Прогоняя сонную пелену, провёл ладонью по лицу, и с трудом сел на кровать. Голова нещадно гудела, ужасно хотелось пить. Не без усилия обернулся на окно, но вместо солнечного утра увидел лишь плотную занавесь тумана.

— Ты хоть знаешь, как переводится эта песня, о чём она? К чему призывает? Посмотрела я этот клип, это же ужас: асоциальное поведение, распитие крепких спиртных напитков, вандализм, насилие и даже женский стриптиз!

— Последнее особенно страшно, да, мам? — хрипло усмехнулся.

— А что за запах? — раздув ноздри мама втянула носом воздух. — Как на спиртзаводе! И, что на этот раз отмечали? Снова чей-то день рождения? Разве этому мы вас с папой учили? Вот Георгий в твоём возрасте вообще капли в рот не брал, учился…

— Ой, вот только не начинай! Я не Георгий! Да-да, я помню, что я позор семьи и всё такое, но давайте поговорим об этом за завтраком? Можно мне спокойно проснуться?!

— Господи, а это ещё что? — мама двумя пальцами извлекла с подоконника журнал с изображением обнажённой женской груди.

— Это не моё.

— Ага, конечно, — хохотнула сестра, довольная, что наконец-то я получил нагоняй.

— Я думала, что ты уже вышел из того возраста, когда отпираются, — с укоризной процедила мама, брезгливо бросив журнал обратно.

— Ну ок, это мой. Радуйся, что твой сын не гей и интересуется большими сись…

— Ян!
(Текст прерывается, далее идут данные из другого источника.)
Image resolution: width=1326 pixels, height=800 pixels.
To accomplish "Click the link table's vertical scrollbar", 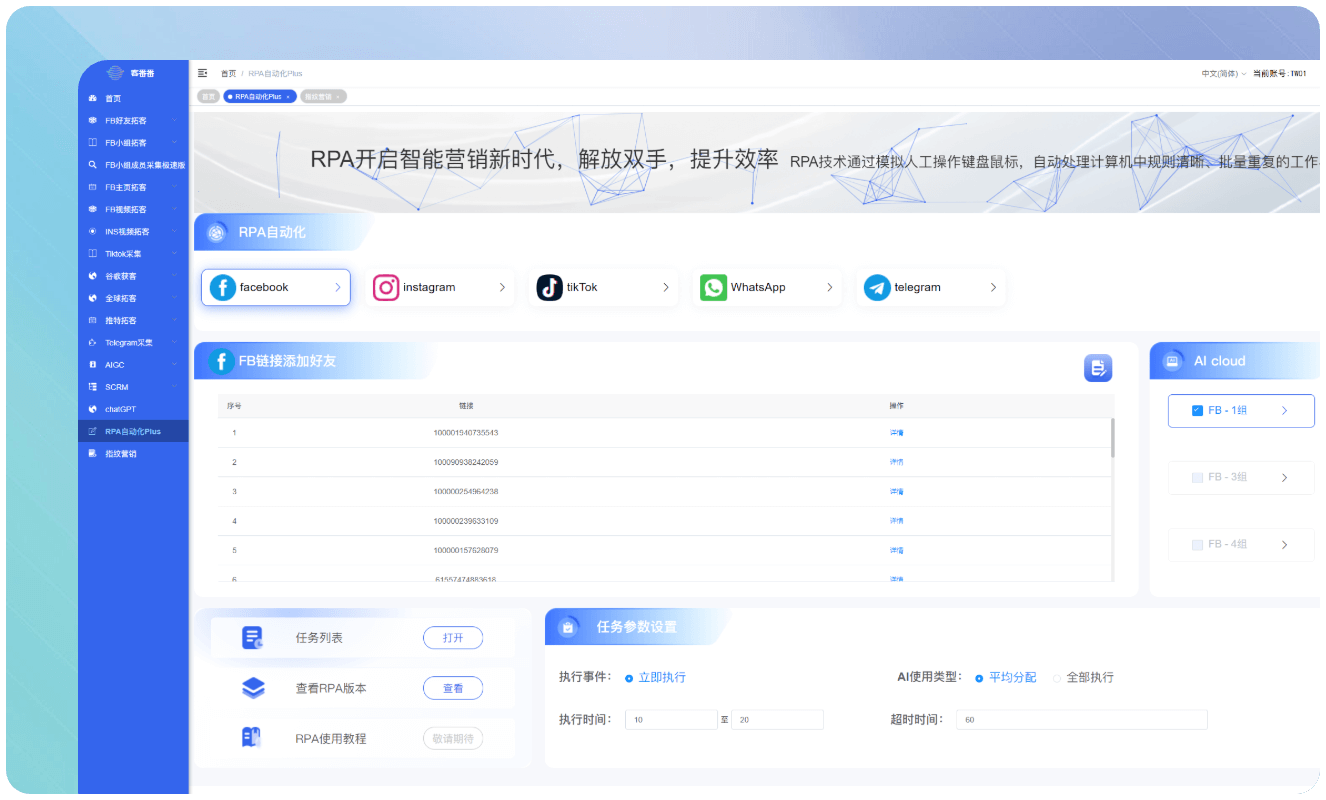I will 1112,438.
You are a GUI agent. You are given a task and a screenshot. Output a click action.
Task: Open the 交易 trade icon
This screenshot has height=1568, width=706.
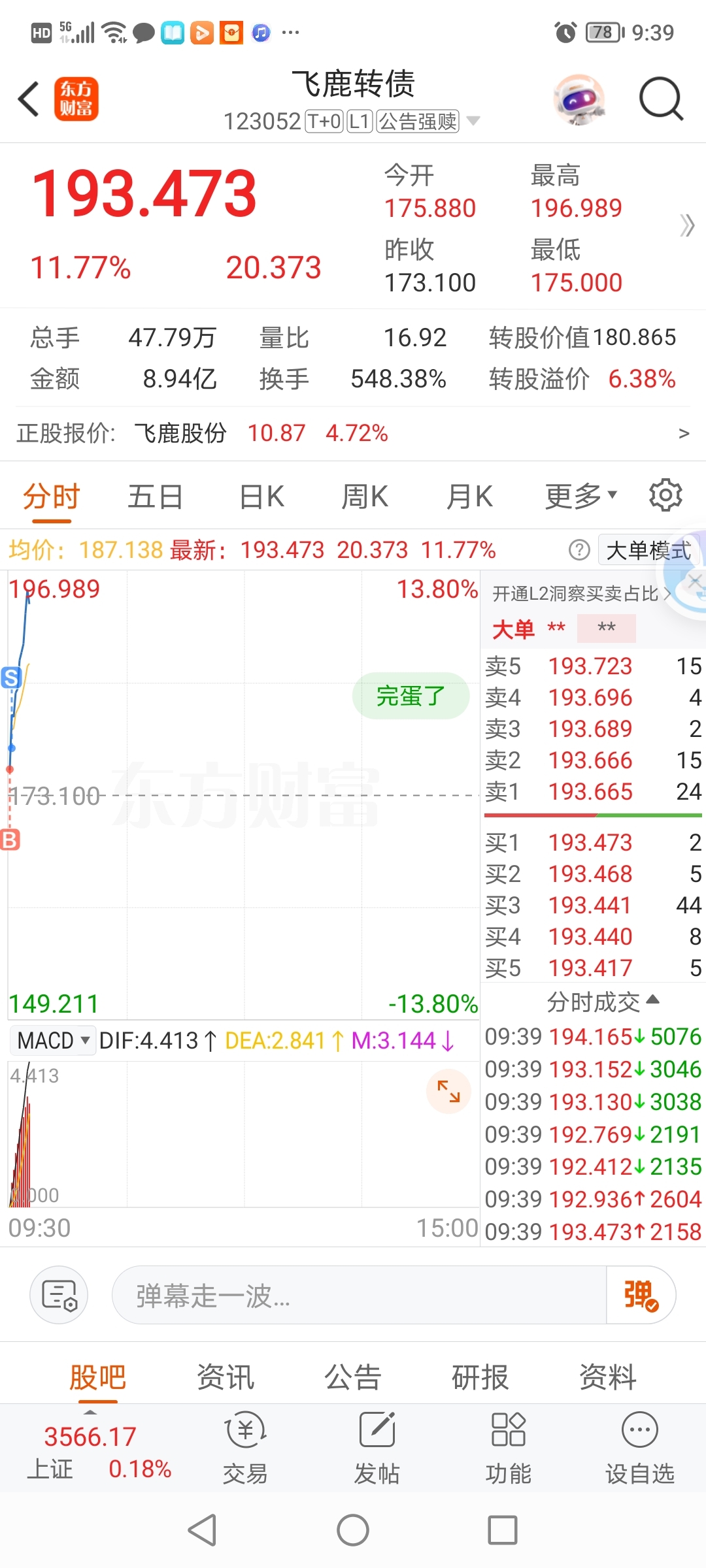pyautogui.click(x=245, y=1446)
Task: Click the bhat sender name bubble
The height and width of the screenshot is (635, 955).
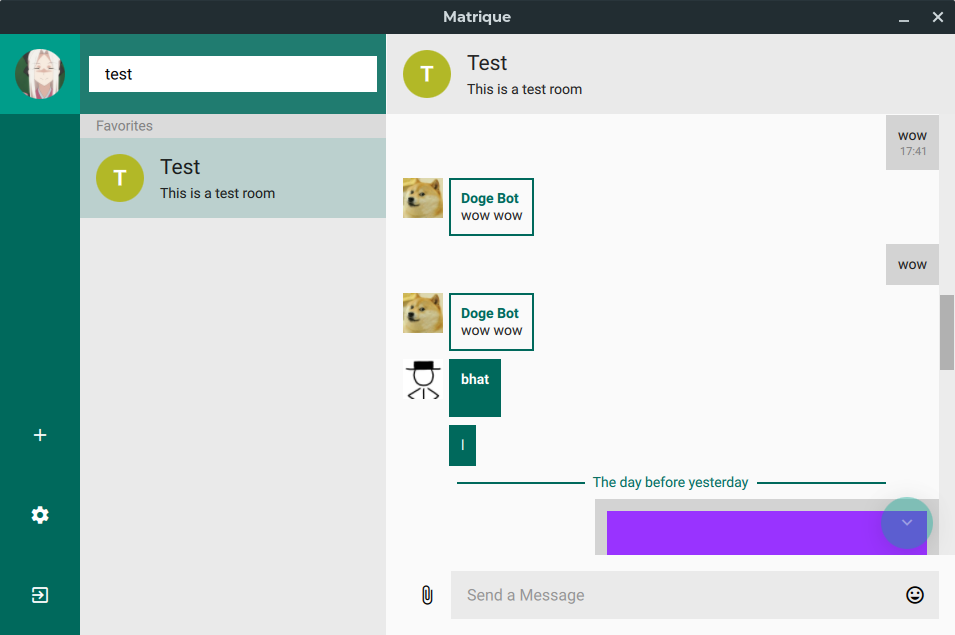Action: tap(475, 388)
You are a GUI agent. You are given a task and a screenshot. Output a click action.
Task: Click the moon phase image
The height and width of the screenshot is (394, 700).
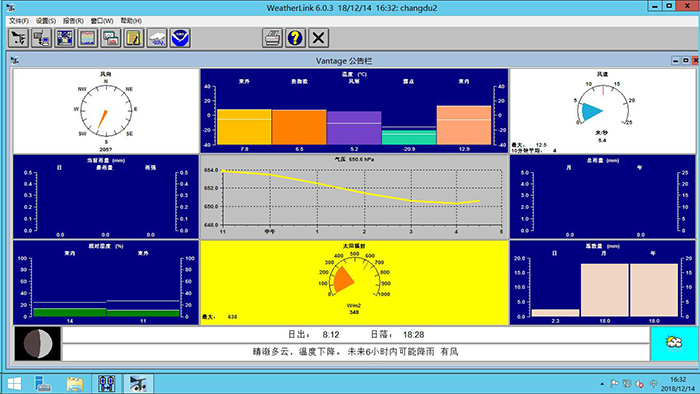click(38, 344)
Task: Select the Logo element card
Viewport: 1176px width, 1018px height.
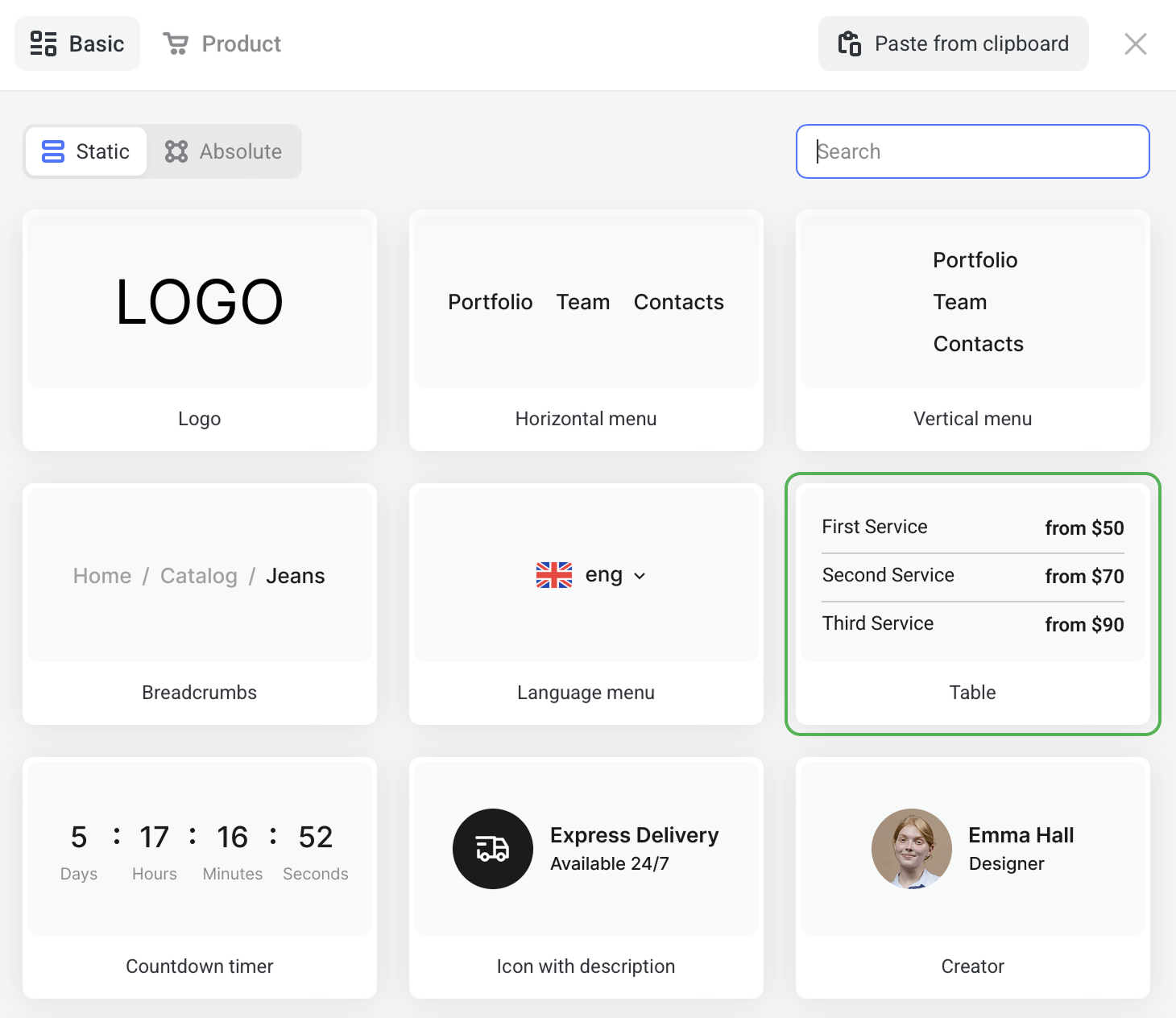Action: [200, 330]
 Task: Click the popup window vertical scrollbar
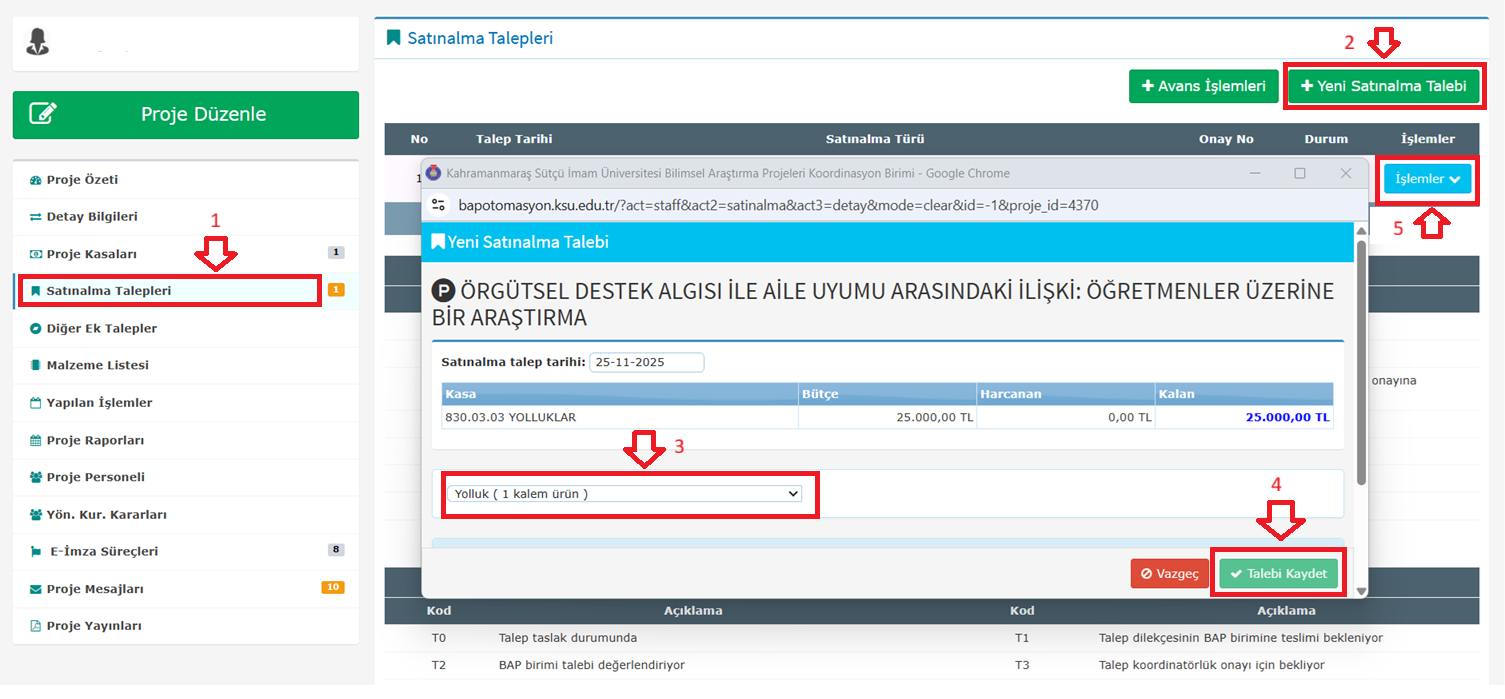click(1360, 360)

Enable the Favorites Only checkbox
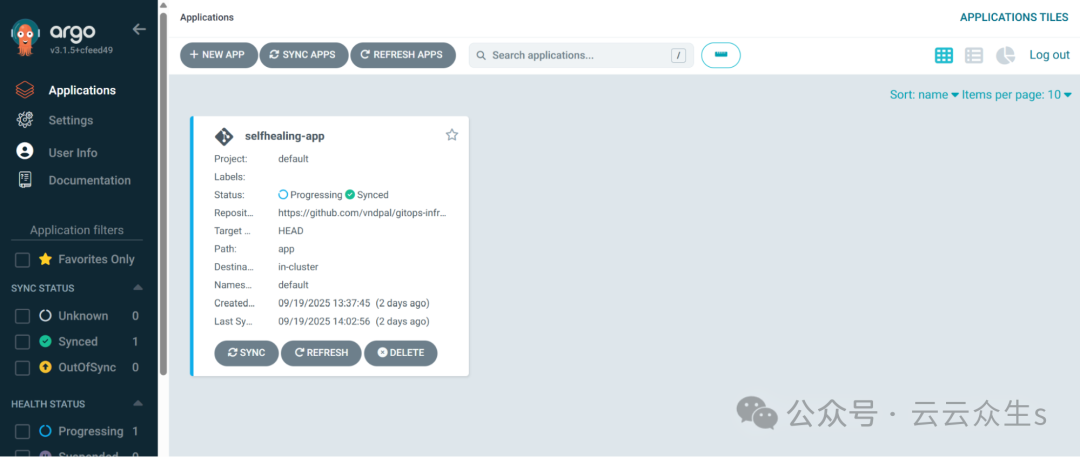click(x=23, y=260)
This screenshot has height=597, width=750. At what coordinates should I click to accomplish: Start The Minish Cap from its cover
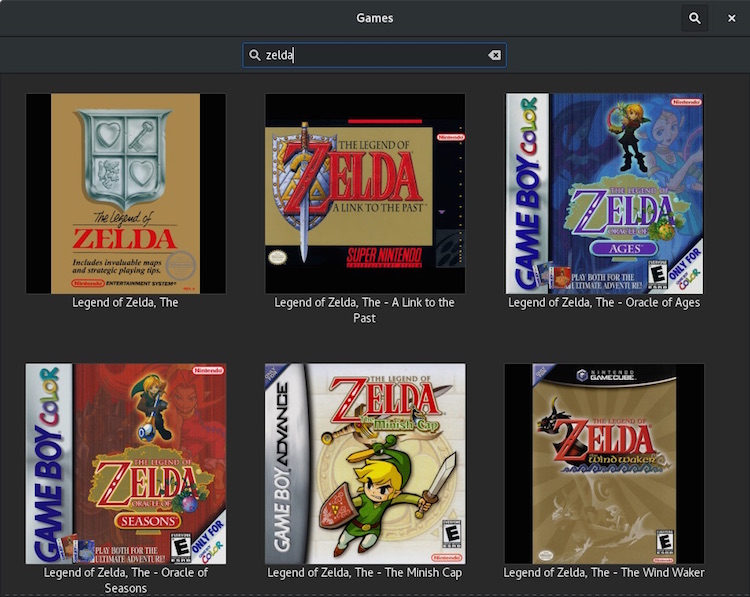tap(365, 463)
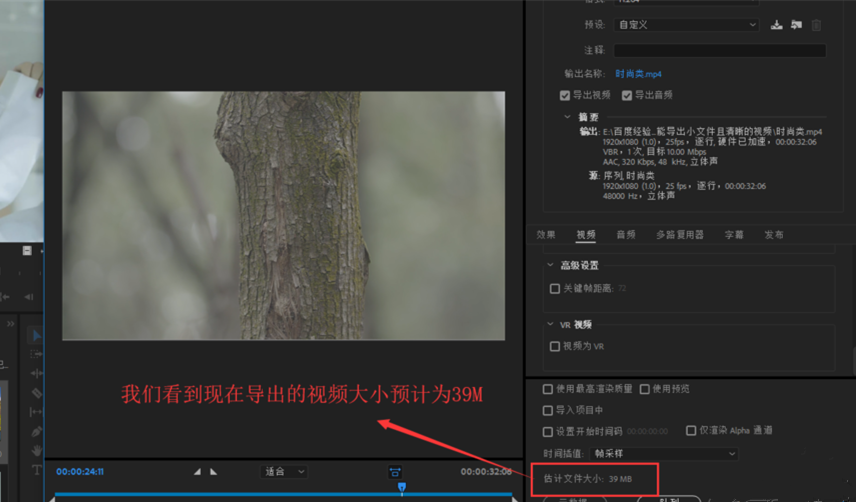
Task: Switch to the 音频 tab
Action: 626,235
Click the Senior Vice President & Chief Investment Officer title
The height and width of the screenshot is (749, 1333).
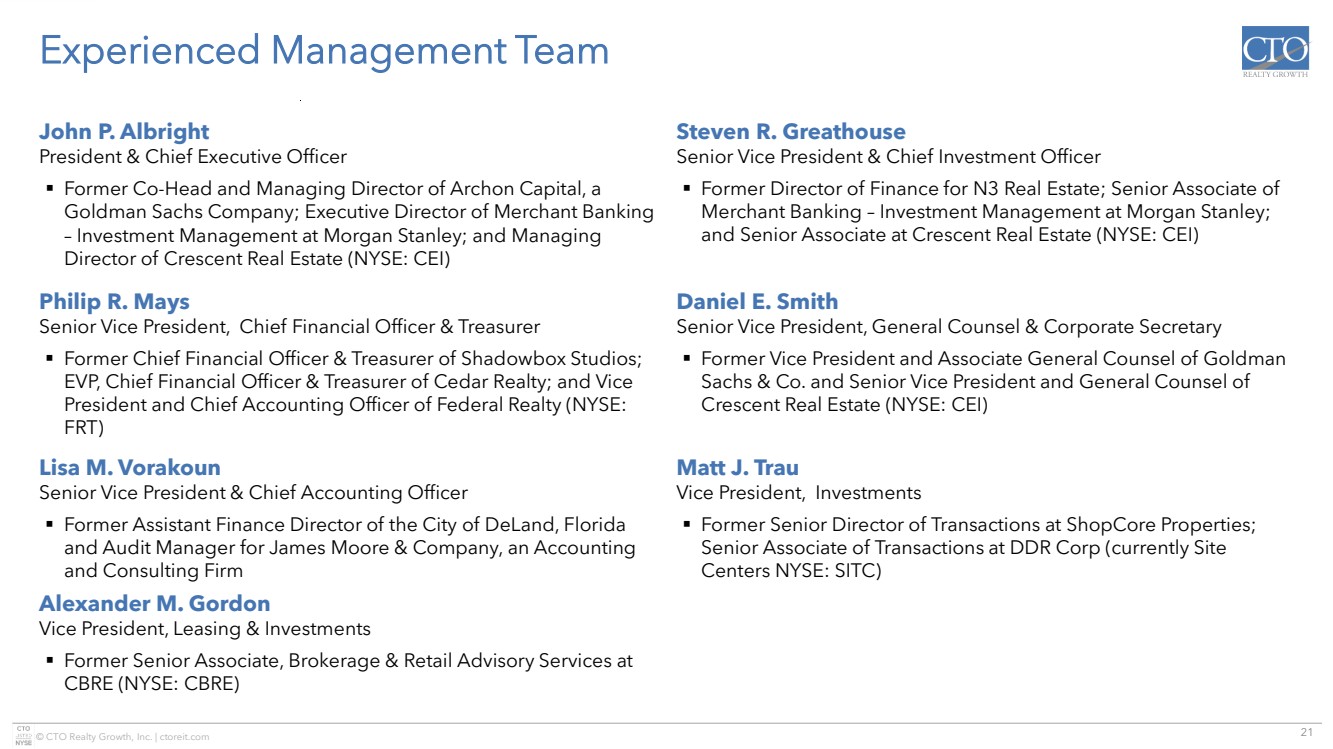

Совсем от рук отбился! — мама покачала головой, и засеменила из комнаты. — Завтракать спускайтесь, — захлопнула за собой дверь.

— Ну а ты чего стоишь?? Чеши, — махнул рукой, выпроваживая Карину, и рухнул обратно на кровать.

— Комнату проветри — дышать нечем, один перегар, — довольная сестра наконец ушла, оставив меня в благоговейной тишине.

На самом деле журнал и правда был не мой — Горшок оставил. Мне эта макулатура была не особо интересна. Нет, мог полистать, посмотреть картинки, но не как Стас — улюлюкая и роняя слюни.

Неужели мама действительно думает, что будь он моим, я стал бы отпираться? Ну что за чушь.

Гнев матери абсолютно не пугал, да и не гнев это был вовсе, так, воспитательный словесный подзатыльник. Выволочки отца напрягали больше, и грозили не просто испорченным настроением, но и похудевшим карманом. Ругаться с ним мне пока что было не на руку. Но он как назло постоянно нарывался на ссоры и требовал втрое больше, чем с других. Злился, наверное, не оправдал младшенький ожиданий. Бывает. Очень надеялся, что мать не расскажет ему о вчерашней пьянке, иначе снова всех собак спустит. Сидеть и слушать сейчас «а вот я в твои годы» было выше моих сил.